6. Representations and Warranties. In order to induce Agent and Lenders to enter into this Amendment, Borrower hereby represents and warrants to Agent and Lenders that, after giving effect to this Amendment:

(a) All representations and warranties contained in the Credit Agreement and the other Loan Documents are true and correct in all material respects (except that such materiality qualifier shall not be applicable to any representations and warranties that already are qualified or modified by materiality in the text thereof) on and as of the date of this Amendment, in each case as if then made, other than representations and warranties that expressly relate solely to an earlier date (in which case such representations and warranties were true and correct in all material respects (except that such materiality qualifier shall not be applicable to any representations and warranties that already are qualified or modified by materiality in the text thereof) as of such earlier date);

(b) No Default or Event of Default has occurred and is continuing; and

(c) This Amendment and the Credit Agreement, as modified hereby, constitute legal, valid and binding obligations of Borrower and are enforceable against Borrower in accordance with their respective terms.

7. Miscellaneous.

(a) Expenses. Borrower agrees to pay on demand all Lender Group Expenses of Agent (including, without limitation, the fees and expenses of outside counsel for Agent) in connection with the preparation, negotiation, execution, delivery and administration of this Amendment and all other instruments or documents provided for herein or delivered or to be delivered hereunder or in connection herewith. All obligations provided herein shall survive any termination of this Amendment and the Credit Agreement as modified hereby.

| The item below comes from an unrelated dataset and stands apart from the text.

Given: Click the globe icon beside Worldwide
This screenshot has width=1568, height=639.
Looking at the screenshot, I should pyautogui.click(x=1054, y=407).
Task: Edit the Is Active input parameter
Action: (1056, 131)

(b) Governing Law. This Amendment shall be a contract made under and governed by the internal laws of the State of California.

(c) Counterparts. This Amendment may be executed in any number of counterparts, and by the parties hereto on the same or separate counterparts, and each such counterpart, when executed and delivered, shall be deemed to be an original, but all such counterparts shall together constitute but one and the same Amendment. Delivery of an executed counterpart of this Amendment by facsimile or electronic mail shall be equally effective as delivery of an original executed counterpart of this Amendment.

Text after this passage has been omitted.